#### Instructions to follow
Restate, word for word, each record that follows.

Stored dataset items:

>>

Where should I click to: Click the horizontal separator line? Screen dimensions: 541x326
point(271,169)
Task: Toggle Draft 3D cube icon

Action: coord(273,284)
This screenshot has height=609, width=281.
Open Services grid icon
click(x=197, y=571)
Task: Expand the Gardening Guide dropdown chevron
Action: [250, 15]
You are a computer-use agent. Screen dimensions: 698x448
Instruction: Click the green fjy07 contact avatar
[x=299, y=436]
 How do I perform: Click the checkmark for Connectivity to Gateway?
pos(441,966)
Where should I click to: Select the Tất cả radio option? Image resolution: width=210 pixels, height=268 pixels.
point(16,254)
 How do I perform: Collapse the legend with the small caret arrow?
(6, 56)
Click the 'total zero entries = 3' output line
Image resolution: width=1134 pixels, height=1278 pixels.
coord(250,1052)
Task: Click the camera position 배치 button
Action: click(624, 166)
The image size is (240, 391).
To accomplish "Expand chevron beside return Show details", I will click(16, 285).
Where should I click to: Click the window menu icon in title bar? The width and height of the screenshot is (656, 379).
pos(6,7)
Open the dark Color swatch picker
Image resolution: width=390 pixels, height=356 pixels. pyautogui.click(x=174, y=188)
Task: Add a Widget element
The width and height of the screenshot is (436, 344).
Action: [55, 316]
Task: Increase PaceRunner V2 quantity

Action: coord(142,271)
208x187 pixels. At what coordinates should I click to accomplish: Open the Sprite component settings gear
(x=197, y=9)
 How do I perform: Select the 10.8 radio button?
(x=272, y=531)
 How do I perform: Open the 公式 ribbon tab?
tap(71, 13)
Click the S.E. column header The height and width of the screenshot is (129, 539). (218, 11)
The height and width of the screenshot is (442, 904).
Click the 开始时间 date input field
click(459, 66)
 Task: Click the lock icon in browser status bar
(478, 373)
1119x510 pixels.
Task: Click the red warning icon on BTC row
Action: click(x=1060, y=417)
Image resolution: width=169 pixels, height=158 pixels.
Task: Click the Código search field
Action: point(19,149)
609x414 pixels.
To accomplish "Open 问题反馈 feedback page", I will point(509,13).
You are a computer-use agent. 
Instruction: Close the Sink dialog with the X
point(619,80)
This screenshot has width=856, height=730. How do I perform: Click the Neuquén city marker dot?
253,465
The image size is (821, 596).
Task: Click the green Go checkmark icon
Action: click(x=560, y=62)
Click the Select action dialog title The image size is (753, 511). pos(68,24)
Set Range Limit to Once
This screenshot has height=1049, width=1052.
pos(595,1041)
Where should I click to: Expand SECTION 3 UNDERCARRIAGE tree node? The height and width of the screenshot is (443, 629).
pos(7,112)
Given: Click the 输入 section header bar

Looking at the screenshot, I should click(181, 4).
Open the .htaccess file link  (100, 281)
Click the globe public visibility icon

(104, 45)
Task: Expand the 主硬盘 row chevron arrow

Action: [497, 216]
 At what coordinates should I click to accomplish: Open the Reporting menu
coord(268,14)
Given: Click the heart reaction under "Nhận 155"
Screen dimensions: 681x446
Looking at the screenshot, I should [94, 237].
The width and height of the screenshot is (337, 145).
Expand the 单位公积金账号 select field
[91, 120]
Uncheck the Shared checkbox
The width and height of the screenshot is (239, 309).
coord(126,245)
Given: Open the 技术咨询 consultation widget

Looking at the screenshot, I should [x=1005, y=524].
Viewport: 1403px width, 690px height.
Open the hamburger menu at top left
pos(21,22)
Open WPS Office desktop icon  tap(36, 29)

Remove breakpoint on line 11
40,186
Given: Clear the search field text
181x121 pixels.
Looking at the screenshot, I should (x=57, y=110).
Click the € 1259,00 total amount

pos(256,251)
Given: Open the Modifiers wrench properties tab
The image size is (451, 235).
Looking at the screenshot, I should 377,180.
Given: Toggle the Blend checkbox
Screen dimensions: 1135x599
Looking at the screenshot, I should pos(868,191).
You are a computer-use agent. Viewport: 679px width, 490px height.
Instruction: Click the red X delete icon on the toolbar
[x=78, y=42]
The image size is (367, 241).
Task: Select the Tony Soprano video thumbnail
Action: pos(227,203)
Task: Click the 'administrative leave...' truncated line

<<

#### Result
Where should I click to: Click the horizontal separator line? Screen dimensions: 541x326
point(271,169)
Task: Toggle Draft 3D cube icon

Action: coord(273,284)
This screenshot has height=609, width=281.
Open Services grid icon
click(x=197, y=571)
Task: Expand the Gardening Guide dropdown chevron
Action: [250, 15]
You are a computer-use agent. Screen dimensions: 698x448
Instruction: Click the green fjy07 contact avatar
[x=299, y=436]
 How do I perform: Click the checkmark for Connectivity to Gateway?
pos(441,966)
Where should I click to: Select the Tất cả radio option? Image resolution: width=210 pixels, height=268 pixels.
point(16,254)
 How do I perform: Collapse the legend with the small caret arrow?
(6, 56)
Click the 'total zero entries = 3' output line
Image resolution: width=1134 pixels, height=1278 pixels.
coord(250,1052)
Task: Click the camera position 배치 button
Action: click(624, 166)
The image size is (240, 391).
To accomplish "Expand chevron beside return Show details", I will click(16, 285).
Where should I click to: Click the window menu icon in title bar? The width and height of the screenshot is (656, 379).
pos(6,7)
Open the dark Color swatch picker
Image resolution: width=390 pixels, height=356 pixels. pyautogui.click(x=174, y=188)
Task: Add a Widget element
The width and height of the screenshot is (436, 344).
Action: [55, 316]
Task: Increase PaceRunner V2 quantity

Action: coord(142,271)
208x187 pixels. At what coordinates should I click to accomplish: Open the Sprite component settings gear
(x=197, y=9)
 How do I perform: Select the 10.8 radio button?
(x=272, y=531)
 How do I perform: Open the 公式 ribbon tab?
tap(71, 13)
Click the S.E. column header The height and width of the screenshot is (129, 539). (218, 11)
The height and width of the screenshot is (442, 904).
Click the 开始时间 date input field
click(459, 66)
 Task: Click the lock icon in browser status bar
(478, 373)
1119x510 pixels.
Task: Click the red warning icon on BTC row
Action: click(x=1060, y=417)
Image resolution: width=169 pixels, height=158 pixels.
Task: Click the Código search field
Action: point(19,149)
609x414 pixels.
To accomplish "Open 问题反馈 feedback page", I will point(509,13).
You are a computer-use agent. 
Instruction: Close the Sink dialog with the X
point(619,80)
This screenshot has width=856, height=730. How do I perform: Click the Neuquén city marker dot?
253,465
The image size is (821, 596).
Task: Click the green Go checkmark icon
Action: click(x=560, y=62)
Click the Select action dialog title The image size is (753, 511). pos(68,24)
Set Range Limit to Once
This screenshot has height=1049, width=1052.
pos(595,1041)
Where should I click to: Expand SECTION 3 UNDERCARRIAGE tree node? The height and width of the screenshot is (443, 629).
pos(7,112)
Given: Click the 输入 section header bar

Looking at the screenshot, I should click(181, 4).
Open the .htaccess file link  (100, 281)
Click the globe public visibility icon

(104, 45)
Task: Expand the 主硬盘 row chevron arrow

Action: [497, 216]
 At what coordinates should I click to accomplish: Open the Reporting menu
coord(268,14)
Given: Click the heart reaction under "Nhận 155"
Screen dimensions: 681x446
Looking at the screenshot, I should [94, 237].
The width and height of the screenshot is (337, 145).
Expand the 单位公积金账号 select field
[91, 120]
Uncheck the Shared checkbox
The width and height of the screenshot is (239, 309).
coord(126,245)
Given: Open the 技术咨询 consultation widget

Looking at the screenshot, I should [x=1005, y=524].
Viewport: 1403px width, 690px height.
Open the hamburger menu at top left
pos(21,22)
Open WPS Office desktop icon  tap(36, 29)

Remove breakpoint on line 11
40,186
Given: Clear the search field text
181x121 pixels.
Looking at the screenshot, I should (x=57, y=110).
Click the € 1259,00 total amount

pos(256,251)
Given: Open the Modifiers wrench properties tab
The image size is (451, 235).
Looking at the screenshot, I should 377,180.
Given: Toggle the Blend checkbox
Screen dimensions: 1135x599
Looking at the screenshot, I should pos(868,191).
You are a computer-use agent. Viewport: 679px width, 490px height.
Instruction: Click the red X delete icon on the toolbar
[x=78, y=42]
The image size is (367, 241).
Task: Select the Tony Soprano video thumbnail
Action: pos(227,203)
Task: Click the 'administrative leave...' truncated line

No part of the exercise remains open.